# Please provide Statutory declaration or affidavit letter sample



## Shen500 (Jan 29, 2016)

I intend to apply for the 189 skilled migration visa

My skills assessing authority (vetassess) needs "A Statutory Declaration or Affidavit stating you are not in Australia at the time of applying" .. Can anyone provide me a sample letter. I have no idea what to include. 

Regards
Shen


----------



## mystique1234 (Jan 13, 2016)

Shen500 said:


> I intend to apply for the 189 skilled migration visa
> 
> My skills assessing authority (vetassess) needs "A Statutory Declaration or Affidavit stating you are not in Australia at the time of applying" .. Can anyone provide me a sample letter. I have no idea what to include.
> 
> ...


You need a statutory declaration for VA only if any of the addresses you mention in your application form are of Australia.

If not, there is no need for this. You can proceed without this, they will not charge you extra money.


----------



## Shen500 (Jan 29, 2016)

mystique1234 said:


> You need a statutory declaration for VA only if any of the addresses you mention in your application form are of Australia.
> 
> If not, there is no need for this.
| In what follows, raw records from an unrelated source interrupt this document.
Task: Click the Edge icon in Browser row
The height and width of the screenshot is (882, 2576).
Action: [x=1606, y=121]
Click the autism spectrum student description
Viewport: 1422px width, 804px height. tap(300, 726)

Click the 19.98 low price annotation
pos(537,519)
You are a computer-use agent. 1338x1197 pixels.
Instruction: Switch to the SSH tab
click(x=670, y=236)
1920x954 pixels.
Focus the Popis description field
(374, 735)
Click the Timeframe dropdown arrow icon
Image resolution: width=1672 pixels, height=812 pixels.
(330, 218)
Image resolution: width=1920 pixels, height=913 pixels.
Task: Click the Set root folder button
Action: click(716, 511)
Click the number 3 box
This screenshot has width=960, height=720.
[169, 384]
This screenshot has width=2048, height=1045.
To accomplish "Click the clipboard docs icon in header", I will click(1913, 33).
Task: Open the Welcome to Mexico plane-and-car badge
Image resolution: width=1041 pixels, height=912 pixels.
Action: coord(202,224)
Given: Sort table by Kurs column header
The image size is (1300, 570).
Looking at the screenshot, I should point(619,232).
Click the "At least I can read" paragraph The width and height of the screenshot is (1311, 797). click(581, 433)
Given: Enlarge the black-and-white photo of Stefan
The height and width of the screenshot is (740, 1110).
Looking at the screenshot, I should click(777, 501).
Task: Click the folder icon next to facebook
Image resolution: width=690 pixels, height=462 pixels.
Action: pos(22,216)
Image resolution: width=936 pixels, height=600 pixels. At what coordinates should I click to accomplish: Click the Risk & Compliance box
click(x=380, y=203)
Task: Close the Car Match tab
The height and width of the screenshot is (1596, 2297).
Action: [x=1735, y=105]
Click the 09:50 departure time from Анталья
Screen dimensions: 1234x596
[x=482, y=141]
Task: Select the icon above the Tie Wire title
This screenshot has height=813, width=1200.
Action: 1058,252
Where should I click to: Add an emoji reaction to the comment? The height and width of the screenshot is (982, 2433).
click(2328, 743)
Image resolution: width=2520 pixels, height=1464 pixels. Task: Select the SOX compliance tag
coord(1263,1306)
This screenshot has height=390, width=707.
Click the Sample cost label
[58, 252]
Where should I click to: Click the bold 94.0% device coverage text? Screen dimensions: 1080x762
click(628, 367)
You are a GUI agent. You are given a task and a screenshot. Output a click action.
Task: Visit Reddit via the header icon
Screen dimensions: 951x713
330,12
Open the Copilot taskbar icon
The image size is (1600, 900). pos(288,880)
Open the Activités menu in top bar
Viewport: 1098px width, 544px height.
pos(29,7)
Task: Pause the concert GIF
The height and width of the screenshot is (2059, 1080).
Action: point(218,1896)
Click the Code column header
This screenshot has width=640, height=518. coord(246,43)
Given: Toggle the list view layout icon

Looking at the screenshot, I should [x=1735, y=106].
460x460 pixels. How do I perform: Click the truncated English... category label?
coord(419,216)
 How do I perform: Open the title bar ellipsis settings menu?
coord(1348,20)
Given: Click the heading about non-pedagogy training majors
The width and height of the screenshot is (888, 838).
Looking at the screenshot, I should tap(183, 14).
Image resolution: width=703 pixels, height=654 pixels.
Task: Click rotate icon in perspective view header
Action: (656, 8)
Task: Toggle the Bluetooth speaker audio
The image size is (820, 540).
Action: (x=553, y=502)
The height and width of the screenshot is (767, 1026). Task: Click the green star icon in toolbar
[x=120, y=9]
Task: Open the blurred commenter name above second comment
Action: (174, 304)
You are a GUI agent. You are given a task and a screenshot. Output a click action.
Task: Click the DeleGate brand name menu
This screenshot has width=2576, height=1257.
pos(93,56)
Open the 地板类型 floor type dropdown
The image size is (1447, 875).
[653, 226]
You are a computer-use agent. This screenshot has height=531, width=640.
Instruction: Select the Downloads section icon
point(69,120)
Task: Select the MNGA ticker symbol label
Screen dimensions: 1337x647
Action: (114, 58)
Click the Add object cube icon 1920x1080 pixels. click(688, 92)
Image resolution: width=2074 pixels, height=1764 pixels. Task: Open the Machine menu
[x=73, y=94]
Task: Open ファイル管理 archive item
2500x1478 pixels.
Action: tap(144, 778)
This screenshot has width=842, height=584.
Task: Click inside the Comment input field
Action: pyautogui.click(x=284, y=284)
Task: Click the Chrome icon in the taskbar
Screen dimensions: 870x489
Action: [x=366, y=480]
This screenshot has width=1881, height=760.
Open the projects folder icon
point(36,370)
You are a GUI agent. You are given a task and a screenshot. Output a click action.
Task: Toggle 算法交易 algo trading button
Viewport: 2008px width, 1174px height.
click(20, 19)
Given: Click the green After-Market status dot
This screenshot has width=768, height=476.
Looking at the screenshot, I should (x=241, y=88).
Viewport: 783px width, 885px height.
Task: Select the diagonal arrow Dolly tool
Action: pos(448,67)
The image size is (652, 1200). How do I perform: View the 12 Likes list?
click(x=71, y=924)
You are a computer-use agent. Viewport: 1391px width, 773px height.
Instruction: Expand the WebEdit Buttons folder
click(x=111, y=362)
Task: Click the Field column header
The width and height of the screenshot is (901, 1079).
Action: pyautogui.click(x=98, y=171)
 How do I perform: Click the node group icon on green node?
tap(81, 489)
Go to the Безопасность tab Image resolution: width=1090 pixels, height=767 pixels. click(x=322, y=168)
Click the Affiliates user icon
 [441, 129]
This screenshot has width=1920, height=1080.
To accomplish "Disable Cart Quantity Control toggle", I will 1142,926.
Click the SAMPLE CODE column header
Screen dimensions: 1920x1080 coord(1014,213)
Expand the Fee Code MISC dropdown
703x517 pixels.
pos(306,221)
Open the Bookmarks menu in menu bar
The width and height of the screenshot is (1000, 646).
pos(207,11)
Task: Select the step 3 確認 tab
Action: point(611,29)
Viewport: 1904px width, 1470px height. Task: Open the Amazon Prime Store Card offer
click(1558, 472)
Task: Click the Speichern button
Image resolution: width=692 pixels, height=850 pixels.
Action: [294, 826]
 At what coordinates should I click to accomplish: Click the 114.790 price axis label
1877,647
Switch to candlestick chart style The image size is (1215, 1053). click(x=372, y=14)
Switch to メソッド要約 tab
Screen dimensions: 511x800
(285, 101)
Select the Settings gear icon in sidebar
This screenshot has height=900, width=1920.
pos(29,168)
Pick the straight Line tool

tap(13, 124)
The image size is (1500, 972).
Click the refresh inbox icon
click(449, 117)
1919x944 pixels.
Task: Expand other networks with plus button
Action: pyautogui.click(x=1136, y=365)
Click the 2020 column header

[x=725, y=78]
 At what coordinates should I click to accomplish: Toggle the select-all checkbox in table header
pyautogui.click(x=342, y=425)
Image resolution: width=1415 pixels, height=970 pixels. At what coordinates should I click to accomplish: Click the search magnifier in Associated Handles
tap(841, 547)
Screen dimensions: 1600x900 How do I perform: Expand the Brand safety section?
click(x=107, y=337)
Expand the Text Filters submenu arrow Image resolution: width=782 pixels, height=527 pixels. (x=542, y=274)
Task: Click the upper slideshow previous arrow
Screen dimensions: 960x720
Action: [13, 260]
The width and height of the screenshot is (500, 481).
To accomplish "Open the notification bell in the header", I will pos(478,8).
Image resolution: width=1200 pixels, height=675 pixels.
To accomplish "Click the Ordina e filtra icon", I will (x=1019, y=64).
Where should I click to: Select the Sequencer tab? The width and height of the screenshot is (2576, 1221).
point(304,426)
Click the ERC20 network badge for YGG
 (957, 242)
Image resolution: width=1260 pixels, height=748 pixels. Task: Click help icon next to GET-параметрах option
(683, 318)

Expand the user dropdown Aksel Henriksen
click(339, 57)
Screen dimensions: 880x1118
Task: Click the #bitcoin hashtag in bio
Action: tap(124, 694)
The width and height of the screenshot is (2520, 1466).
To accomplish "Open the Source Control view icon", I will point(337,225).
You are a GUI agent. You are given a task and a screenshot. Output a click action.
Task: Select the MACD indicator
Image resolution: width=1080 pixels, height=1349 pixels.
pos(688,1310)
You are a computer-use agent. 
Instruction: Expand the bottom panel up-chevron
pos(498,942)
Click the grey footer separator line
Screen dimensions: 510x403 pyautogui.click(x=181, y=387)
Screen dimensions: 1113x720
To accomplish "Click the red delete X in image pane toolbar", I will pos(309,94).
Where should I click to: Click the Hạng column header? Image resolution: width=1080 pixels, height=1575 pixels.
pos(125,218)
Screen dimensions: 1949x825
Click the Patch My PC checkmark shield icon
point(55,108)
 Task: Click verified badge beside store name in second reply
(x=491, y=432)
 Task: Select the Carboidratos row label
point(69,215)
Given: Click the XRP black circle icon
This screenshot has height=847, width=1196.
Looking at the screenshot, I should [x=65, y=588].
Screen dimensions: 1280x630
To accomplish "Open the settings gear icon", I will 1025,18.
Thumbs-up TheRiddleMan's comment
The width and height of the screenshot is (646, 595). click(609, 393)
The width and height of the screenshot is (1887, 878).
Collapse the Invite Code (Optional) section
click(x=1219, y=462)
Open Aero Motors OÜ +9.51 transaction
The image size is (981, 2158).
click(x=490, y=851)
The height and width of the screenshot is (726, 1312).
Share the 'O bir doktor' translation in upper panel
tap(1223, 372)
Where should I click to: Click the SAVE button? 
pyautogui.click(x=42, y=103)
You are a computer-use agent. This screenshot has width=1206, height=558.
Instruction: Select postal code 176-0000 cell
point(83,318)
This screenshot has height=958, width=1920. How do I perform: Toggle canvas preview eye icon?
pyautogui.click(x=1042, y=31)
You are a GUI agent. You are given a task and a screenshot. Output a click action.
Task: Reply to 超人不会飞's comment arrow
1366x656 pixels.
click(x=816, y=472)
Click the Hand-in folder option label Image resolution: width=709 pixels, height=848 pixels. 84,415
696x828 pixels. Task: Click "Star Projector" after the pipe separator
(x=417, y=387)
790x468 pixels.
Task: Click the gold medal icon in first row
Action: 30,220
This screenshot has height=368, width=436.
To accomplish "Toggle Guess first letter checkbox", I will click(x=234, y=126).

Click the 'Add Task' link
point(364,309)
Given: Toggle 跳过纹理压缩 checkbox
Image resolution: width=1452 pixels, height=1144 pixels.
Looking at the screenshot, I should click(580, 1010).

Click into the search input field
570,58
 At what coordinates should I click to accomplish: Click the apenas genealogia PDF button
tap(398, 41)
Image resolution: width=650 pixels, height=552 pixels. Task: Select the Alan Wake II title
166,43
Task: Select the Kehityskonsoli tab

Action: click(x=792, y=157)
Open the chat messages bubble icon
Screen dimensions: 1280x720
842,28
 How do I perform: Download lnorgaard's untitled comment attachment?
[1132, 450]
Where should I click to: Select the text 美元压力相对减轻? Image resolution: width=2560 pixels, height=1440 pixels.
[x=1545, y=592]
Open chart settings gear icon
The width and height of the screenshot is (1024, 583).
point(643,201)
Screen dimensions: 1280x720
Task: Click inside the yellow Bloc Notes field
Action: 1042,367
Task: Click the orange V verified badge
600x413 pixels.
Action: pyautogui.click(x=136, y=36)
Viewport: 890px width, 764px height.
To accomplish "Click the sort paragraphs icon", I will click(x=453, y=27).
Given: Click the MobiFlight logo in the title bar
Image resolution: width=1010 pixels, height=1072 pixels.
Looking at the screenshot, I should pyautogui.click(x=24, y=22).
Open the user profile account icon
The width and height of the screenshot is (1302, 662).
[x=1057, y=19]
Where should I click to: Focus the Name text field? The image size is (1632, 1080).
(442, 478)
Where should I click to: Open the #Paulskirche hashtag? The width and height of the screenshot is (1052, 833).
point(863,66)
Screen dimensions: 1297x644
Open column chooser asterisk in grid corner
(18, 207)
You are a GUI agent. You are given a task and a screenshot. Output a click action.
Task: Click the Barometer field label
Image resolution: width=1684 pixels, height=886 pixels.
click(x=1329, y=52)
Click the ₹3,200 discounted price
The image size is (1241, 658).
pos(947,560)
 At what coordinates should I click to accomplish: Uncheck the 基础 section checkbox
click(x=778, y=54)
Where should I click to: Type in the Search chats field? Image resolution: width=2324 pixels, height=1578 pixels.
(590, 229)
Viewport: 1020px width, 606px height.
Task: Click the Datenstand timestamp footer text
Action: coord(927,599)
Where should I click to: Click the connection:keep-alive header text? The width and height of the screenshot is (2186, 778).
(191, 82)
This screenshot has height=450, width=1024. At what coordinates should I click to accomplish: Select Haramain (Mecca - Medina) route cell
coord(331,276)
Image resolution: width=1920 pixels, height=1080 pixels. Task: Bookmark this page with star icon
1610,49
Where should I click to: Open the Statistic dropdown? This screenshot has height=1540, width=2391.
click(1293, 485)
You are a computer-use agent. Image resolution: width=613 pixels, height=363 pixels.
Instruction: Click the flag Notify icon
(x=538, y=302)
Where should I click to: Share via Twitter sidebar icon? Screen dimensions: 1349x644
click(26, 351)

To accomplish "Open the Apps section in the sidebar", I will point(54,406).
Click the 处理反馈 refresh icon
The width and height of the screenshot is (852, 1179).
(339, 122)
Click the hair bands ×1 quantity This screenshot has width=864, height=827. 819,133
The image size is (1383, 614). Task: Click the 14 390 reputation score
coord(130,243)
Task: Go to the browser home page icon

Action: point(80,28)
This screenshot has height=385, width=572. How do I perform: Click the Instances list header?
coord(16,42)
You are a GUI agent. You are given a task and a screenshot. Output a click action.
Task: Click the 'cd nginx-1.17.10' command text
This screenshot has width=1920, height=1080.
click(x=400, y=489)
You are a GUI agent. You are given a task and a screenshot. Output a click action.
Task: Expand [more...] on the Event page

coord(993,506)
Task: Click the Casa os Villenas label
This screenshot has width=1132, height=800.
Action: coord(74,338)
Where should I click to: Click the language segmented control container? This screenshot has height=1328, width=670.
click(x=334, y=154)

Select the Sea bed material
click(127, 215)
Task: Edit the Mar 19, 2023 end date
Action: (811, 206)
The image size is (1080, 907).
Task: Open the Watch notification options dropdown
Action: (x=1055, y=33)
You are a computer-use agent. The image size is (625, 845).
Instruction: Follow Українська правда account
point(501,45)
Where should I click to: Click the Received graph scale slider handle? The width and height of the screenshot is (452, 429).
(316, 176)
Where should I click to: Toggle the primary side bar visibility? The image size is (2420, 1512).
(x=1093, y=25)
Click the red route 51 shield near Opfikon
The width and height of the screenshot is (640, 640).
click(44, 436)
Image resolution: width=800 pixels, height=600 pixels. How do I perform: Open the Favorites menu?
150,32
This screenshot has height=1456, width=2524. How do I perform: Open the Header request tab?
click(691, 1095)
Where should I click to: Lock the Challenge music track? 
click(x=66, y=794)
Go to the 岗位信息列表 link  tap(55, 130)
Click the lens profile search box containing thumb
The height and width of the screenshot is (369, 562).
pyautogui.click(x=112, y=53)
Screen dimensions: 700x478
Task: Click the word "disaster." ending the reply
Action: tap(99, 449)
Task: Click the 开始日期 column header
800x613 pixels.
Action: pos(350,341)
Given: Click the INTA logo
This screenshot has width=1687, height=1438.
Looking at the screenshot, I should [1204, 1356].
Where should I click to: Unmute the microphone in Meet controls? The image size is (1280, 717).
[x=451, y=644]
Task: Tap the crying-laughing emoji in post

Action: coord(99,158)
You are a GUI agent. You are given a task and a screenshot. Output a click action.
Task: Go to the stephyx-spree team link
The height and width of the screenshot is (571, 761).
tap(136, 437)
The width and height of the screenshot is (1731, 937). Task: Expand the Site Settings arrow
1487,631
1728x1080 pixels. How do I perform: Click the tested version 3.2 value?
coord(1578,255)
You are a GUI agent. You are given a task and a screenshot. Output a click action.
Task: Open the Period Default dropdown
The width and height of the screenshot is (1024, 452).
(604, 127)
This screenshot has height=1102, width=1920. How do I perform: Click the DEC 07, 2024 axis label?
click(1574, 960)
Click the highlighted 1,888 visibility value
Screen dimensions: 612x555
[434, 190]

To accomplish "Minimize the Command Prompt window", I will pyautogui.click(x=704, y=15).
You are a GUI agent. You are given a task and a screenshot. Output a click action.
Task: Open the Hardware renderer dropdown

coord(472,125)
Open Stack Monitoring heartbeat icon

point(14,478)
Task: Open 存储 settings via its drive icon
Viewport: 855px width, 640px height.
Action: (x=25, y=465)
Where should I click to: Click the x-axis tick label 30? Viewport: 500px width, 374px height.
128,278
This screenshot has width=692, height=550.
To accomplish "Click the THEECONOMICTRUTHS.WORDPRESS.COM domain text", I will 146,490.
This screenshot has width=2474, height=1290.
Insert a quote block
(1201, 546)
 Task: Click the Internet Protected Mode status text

You can proceed without this, they will not charge you extra money.



nop, they told me in writing to provide statutory declaration although I live in Sri Lanka and no Australian addresses included. Otherwise I'll be charged more. But they don't provide any of the formats. So, I have to find a format my self.


----------



## Shen500 (Jan 29, 2016)

So, if anyone have a format or sample letter please be kind enough to send me the link etc or upload. Thanks


----------



## mystique1234 (Jan 13, 2016)

Shen500 said:


> nop, they told me in writing to provide statutory declaration although I live in Sri Lanka and no Australian addresses included. Otherwise I'll be charged more. But they don't provide any of the formats. So, I have to find a format my self.


Weird.

I have submitted my VETASSESS skills assessment in Jan2016 and I went ahead without providing a statutory declaration. Neither did the system or CO ask for one from me.They have charged me the fees excluding GST. 

If this does not pacify you, please see the FAQ at the bottom of this page which mentions clearly that the requirement is only when one of your addresses is in Australia:
General Migration Skills Assessment Fee - VETASSESS

That aside, all of what you are asking for has already been asked many times in this forum. You just have to search for it. I just did a search and found the below link:
http://www.expatforum.com/expats/au...8750-vetassess-skill-assessment-time-362.html


----------